Yah it would be interesting to know if it was tobacco pre-aged before rolling, or if they were rolled then stored. Although I think most places ferment the tobacco for awhile, roll it, THEN age/store it. I think...

edit: oh yah.. upon re-looking at the pic, it looks as though it was fermented for a year, then aged. But 'unsure as to whether the fermenting was stopped and aged, or rolled then aged


----------



## lostdog13 (Jan 16, 2012)

very tasty looking cigars Jake.


----------



## Kampaigner (Jan 28, 2011)

Beautiful Pics man. They look so tasty!


----------



## joshbhs04 (May 30, 2011)

z0diac said:


> Thanks everyone!
> 
> Yah it would be interesting to know if it was tobacco pre-aged before rolling, or if they were rolled then stored. Although I think most places ferment the tobacco for awhile, roll it, THEN age/store it. I think...
> 
> edit: oh yah.. upon re-looking at the pic, it looks as though it was fermented for a year, then aged. But 'unsure as to whether the fermenting was stopped and aged, or rolled then aged


Ill ask when I have my tour at there factory in july! Yep be jealous im going to nicaragua this summer for a few weeks and ill be touring perdomo and drew estates. hopefully more!!!


----------



## TommyTree (Jan 7, 2012)

I didn't think I could look at that many cigar pictures and stay interested, but I looked at each and every one, and they were pretty.


----------



## bdp (Nov 18, 2011)

Started to drool when I a look at those 'gars, enjoy them.



TommyTree said:


> I didn't think I could look at that many cigar pictures and stay interested, but I looked at each and every one, and they were pretty.

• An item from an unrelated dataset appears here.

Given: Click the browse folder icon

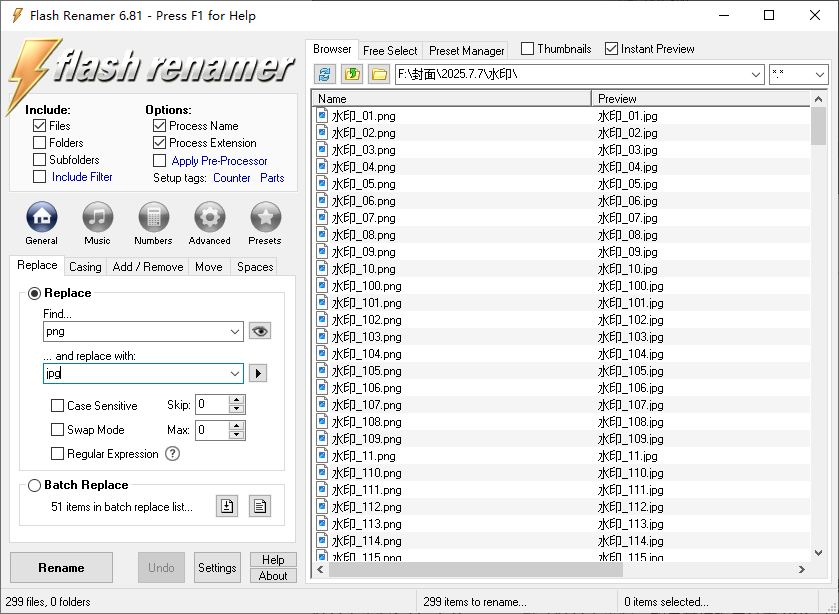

I spend hours looking at cigars planning on what I should buy next!


----------



## z0diac (May 18, 2010)

I had a Brick House. 'Had to spread it out over 3 drives in to work (clipped it each time and stored in one of my cedar travel tubes in the truck). Very nice stogie. Not overly powerful, with a smooth sweetness to it. Draw and burn were pretty good too. A very enjoyable smoke - probably even more so if I could actually get a chance to sit down and relax and enjoy the whole thing in one shot  I'll be having a Perdomo tonight on my way to the hockey game.


----------



## z0diac (May 18, 2010)

Perdomo Lot 23 maduro robusto from last night:


----------



## Old Salty (Dec 12, 2011)

I just bought 10 of the Perdomo Lot 23 maduros, and they didn't come in a fancy box. I feel gypped!


----------



## z0diac (May 18, 2010)

Old Salty said:


> I just bought 10 of the Perdomo Lot 23 maduros, and they didn't come in a fancy box. I feel gypped!


Do they even make them in boxes of 10 ?? I don't think they do. (?)


----------



## UTKhodgy (Jan 4, 2012)

The Perdomos look incredible. Keep posting pictures, they're very high quality.


----------